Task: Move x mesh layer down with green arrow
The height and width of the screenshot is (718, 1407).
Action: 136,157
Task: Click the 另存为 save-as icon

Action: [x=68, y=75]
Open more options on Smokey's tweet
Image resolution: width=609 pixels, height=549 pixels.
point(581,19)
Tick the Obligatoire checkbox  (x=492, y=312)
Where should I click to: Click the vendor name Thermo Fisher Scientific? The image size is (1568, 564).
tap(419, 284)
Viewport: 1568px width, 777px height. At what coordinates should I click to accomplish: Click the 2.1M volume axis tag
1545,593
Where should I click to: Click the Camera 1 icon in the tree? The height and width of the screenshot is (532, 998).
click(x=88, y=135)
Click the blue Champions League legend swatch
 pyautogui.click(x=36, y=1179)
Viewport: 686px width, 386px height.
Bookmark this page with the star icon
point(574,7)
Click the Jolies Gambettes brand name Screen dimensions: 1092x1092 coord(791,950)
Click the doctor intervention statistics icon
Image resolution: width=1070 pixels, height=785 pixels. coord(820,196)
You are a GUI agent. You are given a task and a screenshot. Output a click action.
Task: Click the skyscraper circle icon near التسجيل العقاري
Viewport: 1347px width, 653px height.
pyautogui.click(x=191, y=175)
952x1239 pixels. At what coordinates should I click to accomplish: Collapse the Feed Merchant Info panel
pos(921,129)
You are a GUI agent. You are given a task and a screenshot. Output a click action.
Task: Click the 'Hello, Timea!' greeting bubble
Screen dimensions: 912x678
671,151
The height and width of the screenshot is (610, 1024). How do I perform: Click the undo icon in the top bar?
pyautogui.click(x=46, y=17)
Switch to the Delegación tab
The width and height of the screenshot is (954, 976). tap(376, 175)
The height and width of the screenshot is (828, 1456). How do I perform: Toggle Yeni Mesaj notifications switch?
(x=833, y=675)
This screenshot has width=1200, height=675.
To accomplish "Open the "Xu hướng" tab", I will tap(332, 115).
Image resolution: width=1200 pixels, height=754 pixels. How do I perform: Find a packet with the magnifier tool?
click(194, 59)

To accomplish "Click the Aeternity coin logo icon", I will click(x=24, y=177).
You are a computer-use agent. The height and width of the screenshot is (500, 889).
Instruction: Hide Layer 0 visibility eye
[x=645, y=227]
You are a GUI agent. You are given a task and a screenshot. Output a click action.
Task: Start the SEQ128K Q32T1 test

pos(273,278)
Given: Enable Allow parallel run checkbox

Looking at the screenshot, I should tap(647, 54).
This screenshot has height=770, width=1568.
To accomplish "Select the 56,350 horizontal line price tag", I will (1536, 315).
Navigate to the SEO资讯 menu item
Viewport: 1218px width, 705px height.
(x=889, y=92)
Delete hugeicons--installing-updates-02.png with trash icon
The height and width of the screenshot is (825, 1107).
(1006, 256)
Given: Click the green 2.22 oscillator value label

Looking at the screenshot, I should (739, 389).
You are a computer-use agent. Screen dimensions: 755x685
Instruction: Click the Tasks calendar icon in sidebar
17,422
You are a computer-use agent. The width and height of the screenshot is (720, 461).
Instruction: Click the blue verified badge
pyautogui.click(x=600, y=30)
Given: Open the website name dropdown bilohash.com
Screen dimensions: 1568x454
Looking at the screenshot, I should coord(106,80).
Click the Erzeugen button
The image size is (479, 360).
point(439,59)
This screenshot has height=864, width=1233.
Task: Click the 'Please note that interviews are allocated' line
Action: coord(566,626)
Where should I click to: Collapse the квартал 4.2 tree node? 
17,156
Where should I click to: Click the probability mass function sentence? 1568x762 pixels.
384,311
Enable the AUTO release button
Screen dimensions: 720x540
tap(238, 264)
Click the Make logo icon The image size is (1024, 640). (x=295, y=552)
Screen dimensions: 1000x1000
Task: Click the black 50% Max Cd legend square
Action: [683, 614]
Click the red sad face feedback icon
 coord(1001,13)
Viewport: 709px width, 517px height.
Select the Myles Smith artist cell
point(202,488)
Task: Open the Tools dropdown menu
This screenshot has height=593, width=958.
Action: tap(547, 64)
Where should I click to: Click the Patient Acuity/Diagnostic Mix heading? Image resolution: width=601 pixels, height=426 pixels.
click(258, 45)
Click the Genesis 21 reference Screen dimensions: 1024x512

* WHAT IS REQUIRED
Reproduce each entry above. Every word must match.

* RESPONSE
Task: Move x mesh layer down with green arrow
The height and width of the screenshot is (718, 1407).
Action: 136,157
Task: Click the 另存为 save-as icon

Action: [x=68, y=75]
Open more options on Smokey's tweet
Image resolution: width=609 pixels, height=549 pixels.
point(581,19)
Tick the Obligatoire checkbox  (x=492, y=312)
Where should I click to: Click the vendor name Thermo Fisher Scientific? The image size is (1568, 564).
tap(419, 284)
Viewport: 1568px width, 777px height. At what coordinates should I click to accomplish: Click the 2.1M volume axis tag
1545,593
Where should I click to: Click the Camera 1 icon in the tree? The height and width of the screenshot is (532, 998).
click(x=88, y=135)
Click the blue Champions League legend swatch
 pyautogui.click(x=36, y=1179)
Viewport: 686px width, 386px height.
Bookmark this page with the star icon
point(574,7)
Click the Jolies Gambettes brand name Screen dimensions: 1092x1092 coord(791,950)
Click the doctor intervention statistics icon
Image resolution: width=1070 pixels, height=785 pixels. coord(820,196)
You are a GUI agent. You are given a task and a screenshot. Output a click action.
Task: Click the skyscraper circle icon near التسجيل العقاري
Viewport: 1347px width, 653px height.
pyautogui.click(x=191, y=175)
952x1239 pixels. At what coordinates should I click to accomplish: Collapse the Feed Merchant Info panel
pos(921,129)
You are a GUI agent. You are given a task and a screenshot. Output a click action.
Task: Click the 'Hello, Timea!' greeting bubble
Screen dimensions: 912x678
671,151
The height and width of the screenshot is (610, 1024). How do I perform: Click the undo icon in the top bar?
pyautogui.click(x=46, y=17)
Switch to the Delegación tab
The width and height of the screenshot is (954, 976). tap(376, 175)
The height and width of the screenshot is (828, 1456). How do I perform: Toggle Yeni Mesaj notifications switch?
(x=833, y=675)
This screenshot has width=1200, height=675.
To accomplish "Open the "Xu hướng" tab", I will tap(332, 115).
Image resolution: width=1200 pixels, height=754 pixels. How do I perform: Find a packet with the magnifier tool?
click(194, 59)

To accomplish "Click the Aeternity coin logo icon", I will click(x=24, y=177).
You are a computer-use agent. The height and width of the screenshot is (500, 889).
Instruction: Hide Layer 0 visibility eye
[x=645, y=227]
You are a GUI agent. You are given a task and a screenshot. Output a click action.
Task: Start the SEQ128K Q32T1 test

pos(273,278)
Given: Enable Allow parallel run checkbox

Looking at the screenshot, I should tap(647, 54).
This screenshot has height=770, width=1568.
To accomplish "Select the 56,350 horizontal line price tag", I will (1536, 315).
Navigate to the SEO资讯 menu item
Viewport: 1218px width, 705px height.
(x=889, y=92)
Delete hugeicons--installing-updates-02.png with trash icon
The height and width of the screenshot is (825, 1107).
(1006, 256)
Given: Click the green 2.22 oscillator value label

Looking at the screenshot, I should (739, 389).
You are a computer-use agent. Screen dimensions: 755x685
Instruction: Click the Tasks calendar icon in sidebar
17,422
You are a computer-use agent. The width and height of the screenshot is (720, 461).
Instruction: Click the blue verified badge
pyautogui.click(x=600, y=30)
Given: Open the website name dropdown bilohash.com
Screen dimensions: 1568x454
Looking at the screenshot, I should coord(106,80).
Click the Erzeugen button
The image size is (479, 360).
point(439,59)
This screenshot has height=864, width=1233.
Task: Click the 'Please note that interviews are allocated' line
Action: coord(566,626)
Where should I click to: Collapse the квартал 4.2 tree node? 
17,156
Where should I click to: Click the probability mass function sentence? 1568x762 pixels.
384,311
Enable the AUTO release button
Screen dimensions: 720x540
tap(238, 264)
Click the Make logo icon The image size is (1024, 640). (x=295, y=552)
Screen dimensions: 1000x1000
Task: Click the black 50% Max Cd legend square
Action: [683, 614]
Click the red sad face feedback icon
 coord(1001,13)
Viewport: 709px width, 517px height.
Select the Myles Smith artist cell
point(202,488)
Task: Open the Tools dropdown menu
This screenshot has height=593, width=958.
Action: tap(547, 64)
Where should I click to: Click the Patient Acuity/Diagnostic Mix heading? Image resolution: width=601 pixels, height=426 pixels.
click(258, 45)
Click the Genesis 21 reference Screen dimensions: 1024x512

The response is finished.